Stoję otoczony przez oślepiający mnie mrok. Powoli, krok po kroku realizuję misterny plan, ambitny i dopracowany do najmniejszego szczegółu. Grudniowy mroźny poranek zakrywa me myśli, stając się niezamierzonym sprzymierzeńcem. Zamaskowany i niewidoczny zmierzam do ostatniego w moim mieście sklepu ze sprzętem AGD. Czy tam także okażę się bezradny niczym nienarodzone dziecko? Staję przed ostatecznym rozstrzygnięciem.

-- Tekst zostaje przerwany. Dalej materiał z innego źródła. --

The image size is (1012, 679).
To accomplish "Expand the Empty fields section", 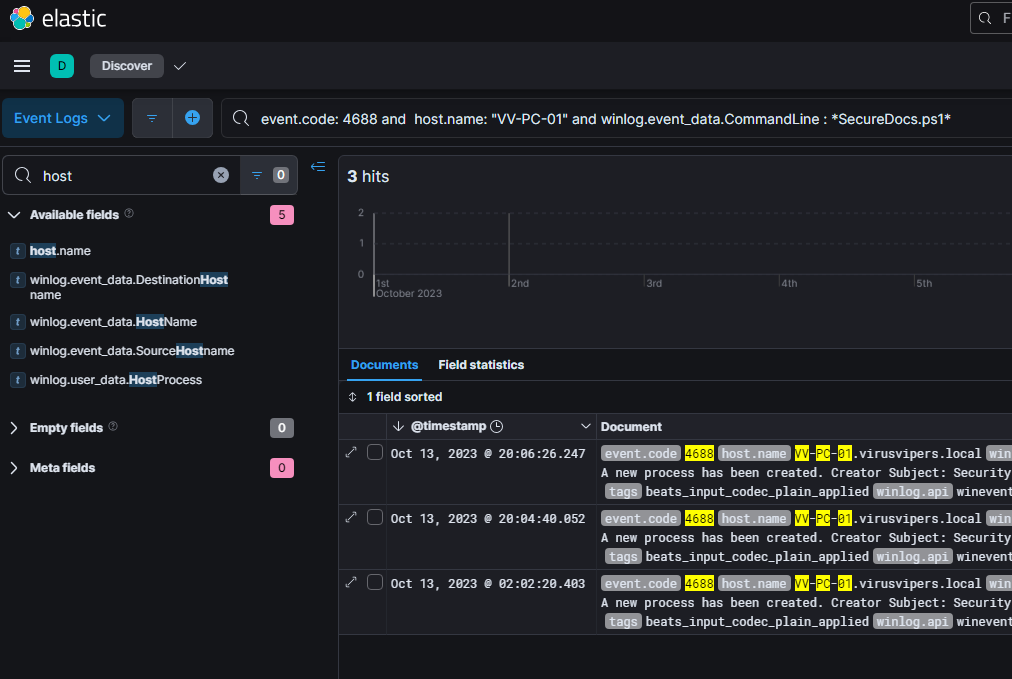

Jestem niczym Dawid stojący naprzeciw Goliata. Czy tak jak i on, wykażę się sprytem i przechytrzę przeciwnika? Czy spryt będzie wystarczającą bronią? Tabletki pojawiające się w mieszkaniu schowałem przed samym sobą. Trucizna z nich wypływająca omamiła moje jestestwo, moje ja. Czystość myśli wkrótce potem, stała się zaskakująca. Musiałem uderzyć z całej siły, nie bacząc na ogromne ryzyko, wypływające z takiego działania.
Zbliżałem się do sklepu AGD, a może on się do mnie zbliżał? To w tej chwili nie było istotne. Szedłem pewnie, co niechybnie odwracało uwagę od mojej osoby. Czarne okulary, wypchane watą policzki, doklejony wąs zmienił moje oblicze. Buty na wysokich podeszwach dodały mi parę centymetrów, a zakup nowego ubrania wyeliminował przykry zapach unoszący się wokół. Zewnętrznie stałem się innym człowiekiem, pozostając wciąż tą samą osobą w środku. Obawy, iż wygląd może mieć wpływ na moje wnętrze, zdusiłem w zarodku. Tym razem nie zatrzymałem się przed wejściem, nie przyśpieszyłem także kroku. Taki był plan, okazać pewność siebie nie wzbudzając niczyich podejrzeń. Praca mózgu przyśpieszyła, co pozwoliło w mgnieniu oka zarejestrować układ sklepu oraz przebywających w nim sprzedawców. Było ich trzech. Ubrani byli w pomarańczowe kombinezony, a jeden z nich miał jedno oko przykryte czarną opaską. W przedbiegu odrzuciłem go jako potencjalnego rozmówcę. Jedno oko, pomarańczowy kombinezon (liczba 33), dodatkowo piramida na jego odsłoniętej koszulce, wskazywała, iż mam przed sobą iluminata. Pozostali dwaj także mogli nimi być, mogli jednak być nieświadomi magii kolorów. Ponowny rzut oka pozwolił na wybranie rozmówcy.
Młody wyglądający na studenta człowiek, z jeżykiem na głowie i dużymi niewinnymi oczami, wydawał się najlepszym wyborem. Trzeci osobnik nie wzbudzał zaufania. Podejrzewałem, iż jest to ten sam osobnik, co w poprzednim sklepie AGD. Ogromy z równie ogromnym brzuchem, a zza rozpostartej koszuli wychylał się napis: "Faith no more". Również i on zadbał o kamuflaż, zmieniając kolor uniformu. Podchodząc do wcześniej upatrzonego sprzedawcy, zatrzymywałem się i oglądałem odkurzacze, nie okazując przy tym żadnych emocji. Mimo iż cały w środku drżałem, a odkurzacze patrzyły na mnie z nienawiścią, zachowywałem stoicki spokój. Nieśpiesznie podszedłem do sprzedawcy i zagaiłem.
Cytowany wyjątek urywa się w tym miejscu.